Al centro sportivo Curioni di Segrate è andato in scena, domenica 25 gennaio 2026, il derby milanese tra As Rugby Milano e Cus Milano, una sfida intensa e fisica fin dai primi minuti valevole per l’ultima giornata del girone di andata del campionato nazionale di Serie A di rugby.
Primo tempo vivace
Sono gli ospiti, in maglia verdeblù, a partire meglio, costringendo i biancorossi a difendere nella propria metà campo. Al 7’ un cartellino giallo per antigioco da maul complica l’avvio del Milano e al 9’ il Cus ne approfitta: lancio di gioco da mischia, meta trasformata e 0-7. La risposta non tarda ad arrivare: nonostante l’inferiorità numerica, al 13’ il capitano Antinori va in meta, accorciando sul 5-7. Al 16’ poi Aquaro centra i pali per il momentaneo sorpasso (8-7), ma la partita resta spezzettata da numerosi falli. Al 25’ il Cus torna avanti anche lui dalla piazzola (8-10), prima che Aquaro ristabilisca il vantaggio biancorosso al 28’ (11-10). Nel finale di tempo il Milano purtroppo cala e al 31’ subisce una meta trasformata (11-17). Un ultimo piazzato di Aquaro al 38’ però chiude il primo tempo sul 14-17, con gara ancora apertissima.

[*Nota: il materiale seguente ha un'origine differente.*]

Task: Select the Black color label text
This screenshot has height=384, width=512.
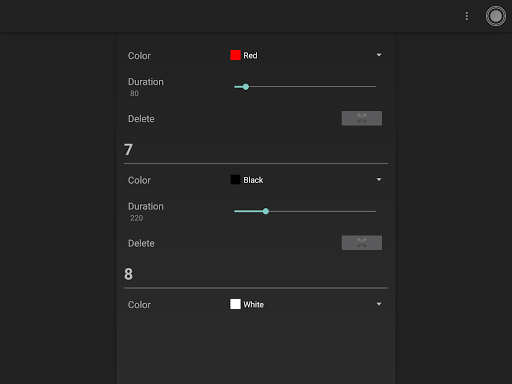Action: (x=253, y=180)
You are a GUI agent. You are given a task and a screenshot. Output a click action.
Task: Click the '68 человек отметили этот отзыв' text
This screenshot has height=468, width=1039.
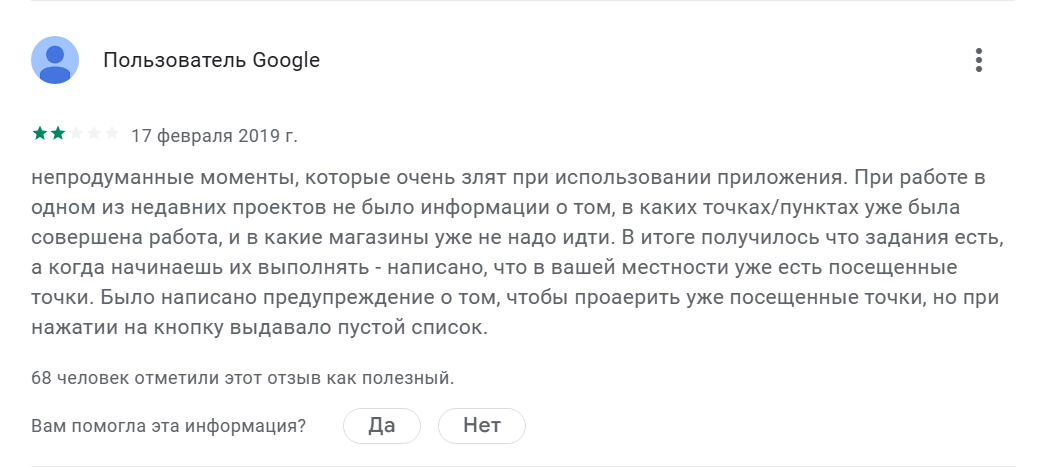coord(243,378)
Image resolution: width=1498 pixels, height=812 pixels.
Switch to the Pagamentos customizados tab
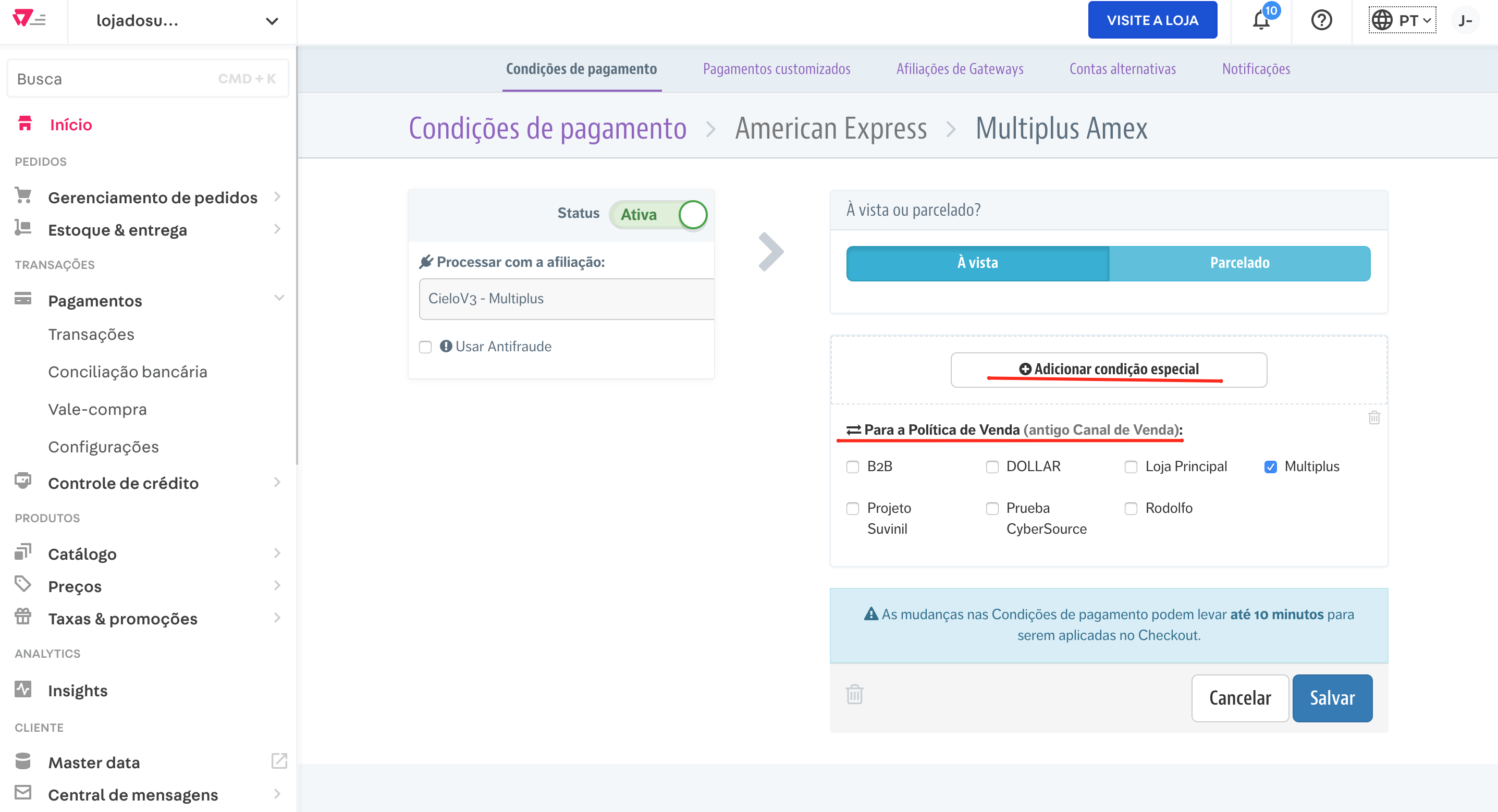click(778, 69)
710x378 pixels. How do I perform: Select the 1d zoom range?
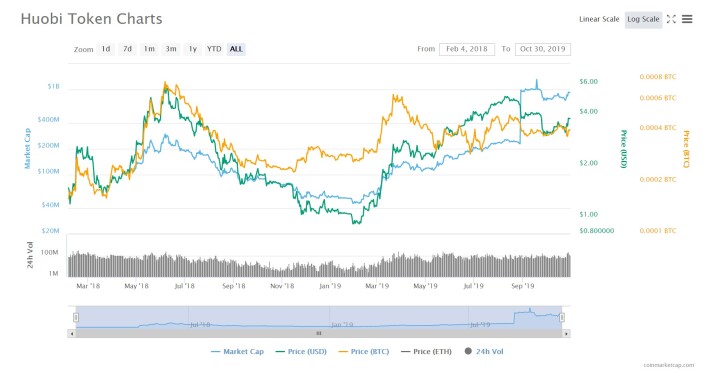[x=106, y=49]
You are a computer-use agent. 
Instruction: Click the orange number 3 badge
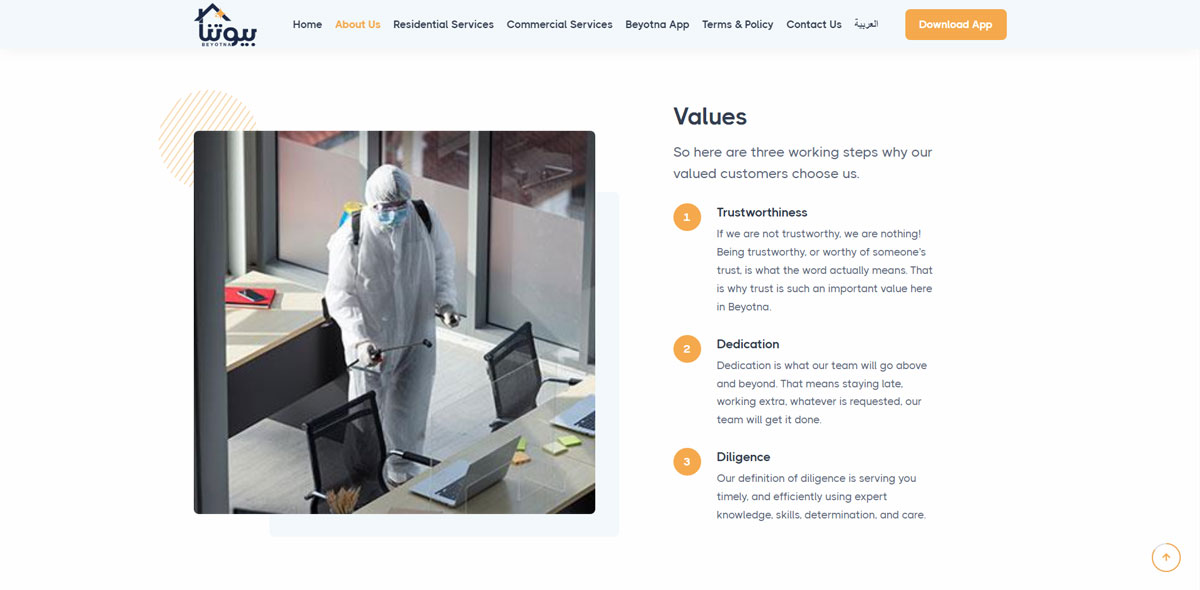point(687,462)
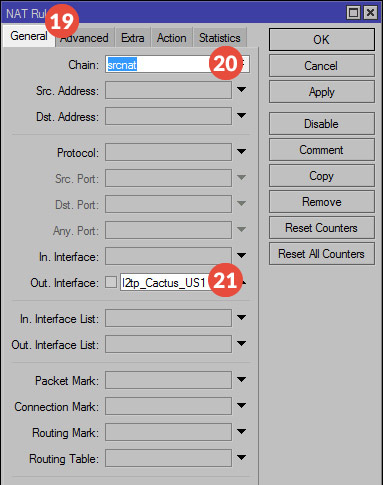This screenshot has width=383, height=485.
Task: Click into the Chain srcnat field
Action: (x=158, y=64)
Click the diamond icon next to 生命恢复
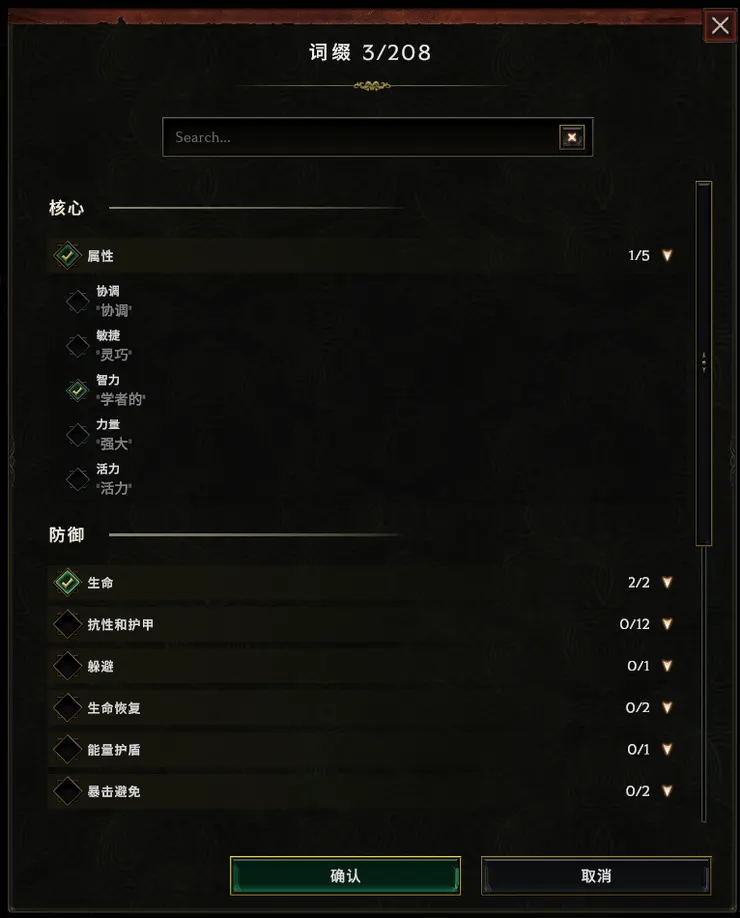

Ripresa intensa, ma in salita
La ripresa si apre nuovamente in salita: al 43’ il Cus segna ancora, senza tuttavia trasformare (14-22). Il Milano reagisce, trascinato dal vicecapitano Battegazzore che incita i compagni, ritrovando ordine e continuità. Al 48’ finalmente Innocenti va in meta, Aquaro trasforma e il divario si riduce (21-22). Poco dopo Antinori firma la doppietta che riporta avanti i biancorossi (28-22), poi Mendonça al 60’ allunga ulteriormente e vale anche il bonus offensivo (33-22). Il derby però è tutt’altro che chiuso: il Cus accorcia al 65’ (33-27) e nel finale, complice un fallo del Milano, sfrutta una maul vincente al 76’, trasformata per il definitivo 33-34. Il Milano tenta l’ultimo assalto, ma gli ospiti gestiscono il possesso fino al fischio finale.
Girone d’andata terminato
Sconfitta amara per i biancorossi, che però chiudono il girone di andata con due sole battute d’arresto, due pareggi contro le capoliste della classifica e il quarto posto in classifica. Domenica Asr ha portato a casa solo 2 punti (bonus offensivo + difensivo) invece che gli sfiorati 5, sfuggiti per un solo punto contro i rivali storici del Cus. C’è rammarico, ma anche consapevolezza: il gruppo guarda ora al girone di ritorno con fiducia e voglia di crescere.